Newly Discovered Frog Species from the Western Ghats Mountains of Southern India

Frog that hopped with dinosaurs found
By Kate Tobin
CNN
Wednesday, October 15, 2003 Posted: 3:51 PM EDT (1951 GMT)
http://www.cnn.com/2003/TECH/science/10/15/purple.frog/index.html


(CNN) -- It's bright purple, bloated and scientists say it's been around since the dinosaurs.

The 3-inch long, short-limbed creature with a pointed snout and a body that looks like a jelly donut was discovered by Indian and Belgian scientists in the Western Ghats Mountains of Southern India and identified as a rare frog.

Genetic analysis indicates it is like no other frog alive today, and scientists have placed it in a new frog "family."

Its closest relative is found in the Seychelles Archipelago, near Madagascar in the Indian Ocean.

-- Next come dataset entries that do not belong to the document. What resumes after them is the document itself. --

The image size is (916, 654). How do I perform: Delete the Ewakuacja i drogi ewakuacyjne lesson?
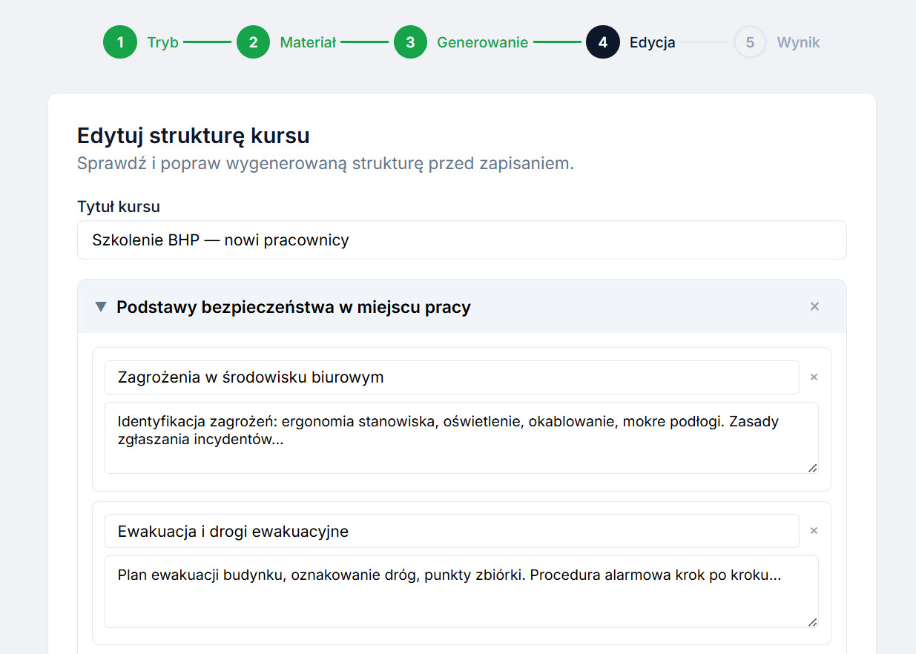[814, 531]
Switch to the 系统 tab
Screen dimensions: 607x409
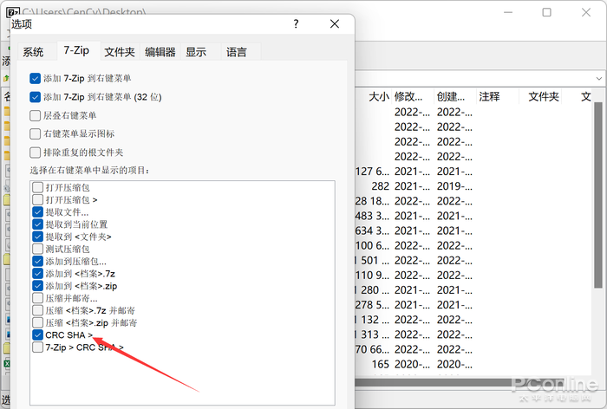(33, 52)
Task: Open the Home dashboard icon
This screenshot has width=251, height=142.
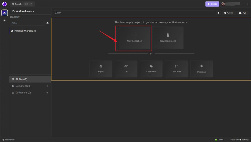Action: click(x=5, y=13)
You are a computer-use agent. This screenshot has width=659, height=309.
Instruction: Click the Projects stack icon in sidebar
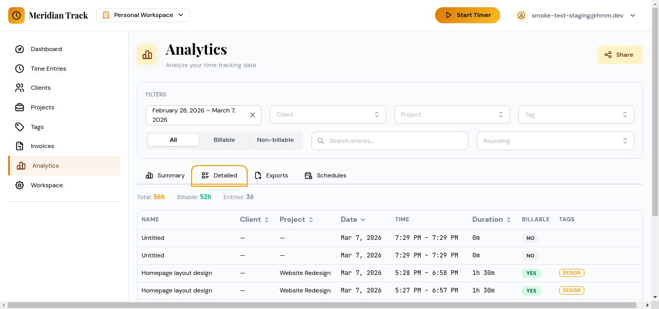19,107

India and The Seychelles were once part of the same land mass, but separated 65 million years ago.

"I have no idea how many are left in the world," said Franky Bossuyt with the Free University of Brussels, in Belgium. "It will be important to find that out in the near future."

Scientists said they are particularly excited to find these so-called "living fossils," as it gives them an opportunity to study a real animal in place of partially preserved fossil remains.

Each of the 4,800 known species of frogs are grouped into 29 families. The last family was discovered in 1926.

This new discovery should help scientists better understand how amphibians developed and evolved through time, and how biological populations responded to shifting land masses over time.

The new frog family is described in the October 16 edition of the journal "Nature."